━━━ Page extract

Our first stop was 145 miles in. My back was cramping, so I did some stretching and took some ibuprofen. After that the stops started to run together. 260 miles, 370, 470...I put gas in the bike every other (the joy of a huge tank), snacked, stretched, and took pain pills. I played with different riding positions and discovered that depending on where I rest my feet, I have a choice between back pain or knee pain. Infinitely preferable to being forced into one of the two.

At 600-something miles, Cider said, "So here's the deal... We can make Joliet tonight. We'll get there about 10:30 and have a little over 900 miles. But." He looked at me sideways. "Do you want to hit a thousand?"

I grinned. "You know I do."

He calculated the mileage and booked a hotel in Peru, IL. "That's it. We don't have a choice now. I'm going there, and I hope you're coming with me."

"Oh, I'll be there," I said. But I'd been feeling sleepy for the last fifty miles. "I never thought I'd say this, but can I have one of your Red Bulls?"

"Of course. There a cold one in the cooler."

I drank half, took some Tylenol, and we were back on the road.

Maybe twenty miles later, I started to feel strange. Tired, unsteady, and stupid. I wondered if the exhaust fumes were getting to me, and zigged back and forth in my lane, trying to position myself where I couldn't smell Cider's bike. I couldn't seem to control my speed, though, and I kept finding myself tailgating his trailer.

So this is what happens to me when road exhaustion sets in. I thought about stopping, but figured I should get as many miles done as I could while I still could, since I was probably just going to keep getting worse. Besides, the thought of stopping was actually terrifying. I could keep the bike going on the road, but when I imagined trying to do complicated things like take an exit and come to a stop, all I could picture was stumbling off the bike and dropping it on myself. So I rode on.

━━━━━━

**Set problem 1**
Reproduce the records verbatim, from their first line up to and including the line that contains "pos(648,113)".

━━━ Records

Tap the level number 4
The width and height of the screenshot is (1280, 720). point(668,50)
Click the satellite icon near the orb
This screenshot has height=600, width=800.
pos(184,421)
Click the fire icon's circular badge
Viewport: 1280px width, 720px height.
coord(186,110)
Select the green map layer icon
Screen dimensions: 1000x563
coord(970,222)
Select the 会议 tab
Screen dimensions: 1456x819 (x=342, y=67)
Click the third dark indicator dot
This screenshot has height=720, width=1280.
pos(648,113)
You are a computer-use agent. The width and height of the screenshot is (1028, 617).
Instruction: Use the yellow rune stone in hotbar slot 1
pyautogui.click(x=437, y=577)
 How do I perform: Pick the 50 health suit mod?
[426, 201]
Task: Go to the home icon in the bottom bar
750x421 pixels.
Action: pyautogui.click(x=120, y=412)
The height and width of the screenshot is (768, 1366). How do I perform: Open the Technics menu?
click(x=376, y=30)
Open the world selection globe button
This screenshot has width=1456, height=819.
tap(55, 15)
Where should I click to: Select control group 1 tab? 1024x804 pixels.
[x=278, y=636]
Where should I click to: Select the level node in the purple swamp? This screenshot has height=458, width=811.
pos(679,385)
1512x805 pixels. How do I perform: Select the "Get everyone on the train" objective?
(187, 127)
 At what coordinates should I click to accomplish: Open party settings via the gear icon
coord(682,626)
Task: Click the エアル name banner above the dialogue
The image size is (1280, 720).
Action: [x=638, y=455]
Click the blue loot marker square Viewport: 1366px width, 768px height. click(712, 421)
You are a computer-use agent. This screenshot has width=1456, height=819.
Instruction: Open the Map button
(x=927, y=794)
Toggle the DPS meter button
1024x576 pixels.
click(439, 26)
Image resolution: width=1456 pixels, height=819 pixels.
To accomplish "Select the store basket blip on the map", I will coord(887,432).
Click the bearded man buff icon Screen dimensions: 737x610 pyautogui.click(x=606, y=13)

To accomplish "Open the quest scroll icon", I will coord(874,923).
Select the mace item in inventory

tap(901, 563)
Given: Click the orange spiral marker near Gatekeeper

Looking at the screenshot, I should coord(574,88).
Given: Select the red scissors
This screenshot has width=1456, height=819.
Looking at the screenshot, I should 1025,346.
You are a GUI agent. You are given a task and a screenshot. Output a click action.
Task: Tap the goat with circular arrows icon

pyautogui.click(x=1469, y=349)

━━━━━━

**Set problem 2**
In the motorcycle ride account, where did Cider book a hotel?

**Exercise answer 1**
Tap the level number 4
The width and height of the screenshot is (1280, 720). point(668,50)
Click the satellite icon near the orb
This screenshot has height=600, width=800.
pos(184,421)
Click the fire icon's circular badge
Viewport: 1280px width, 720px height.
coord(186,110)
Select the green map layer icon
Screen dimensions: 1000x563
coord(970,222)
Select the 会议 tab
Screen dimensions: 1456x819 (x=342, y=67)
Click the third dark indicator dot
This screenshot has height=720, width=1280.
pos(648,113)

**Exercise answer 2**
In Peru, IL.